The ‘Like A Virgin’ singer reportedly makes sure she always has a regular supply of the $5-a-bottle beverage on hand. A source close to the singer [said]: “Madonna drinks a lot of water - that’s one of her fitness secrets. And Kabbalah water is the only stuff she will touch. She has it regularly shipped to wherever in the world she is staying at the time.”

What makes this water so special, you ask? Is it diamond filtered? Collected as dew drops off the petals of the lotus flower? Cut with Human Growth Hormone?
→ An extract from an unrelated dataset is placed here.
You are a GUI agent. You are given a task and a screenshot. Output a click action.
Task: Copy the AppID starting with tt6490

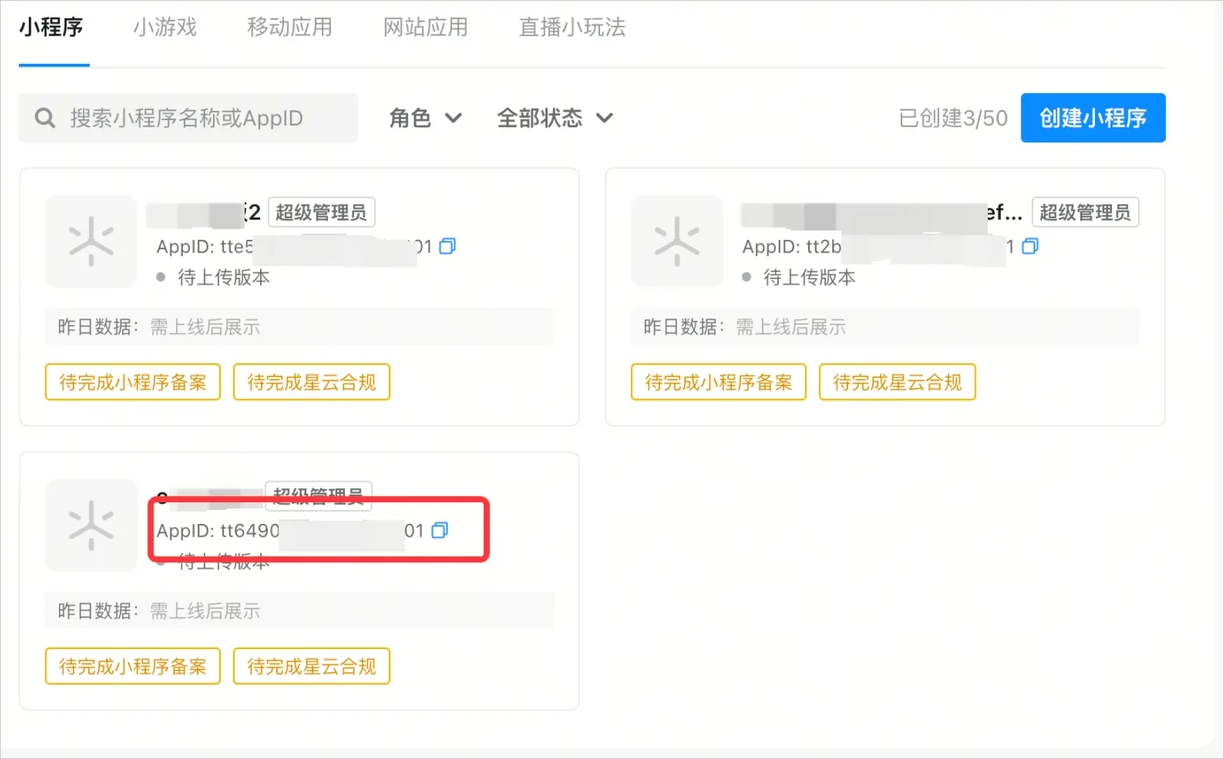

Nope — even better:

A description of the blessed water on kabbalahwater.com reads: “The Kabbalistic blessings and meditations are used to create Kabbalah Water. [These blessings] bring about elegant and balanced crystalline structures in water, while negative consciousness has an opposite effect. This is hugely important. In a very literal way, Kabbalah Water is life’s original blueprint information brought into the modern world.”

Some leaders from the Kabbalah Centre are said to have claimed the water has the power to cure diseases including cancer and AIDS.

So some old guy prays over it and then charges you five bucks for it? Come on. It’s still fucking water. I could take a dump in a plastic bag and find a priest to bless it, but at then end of the day, I’d still only have a dump in a plastic bag. The main difference is I would only charge you three bucks for it instead of five.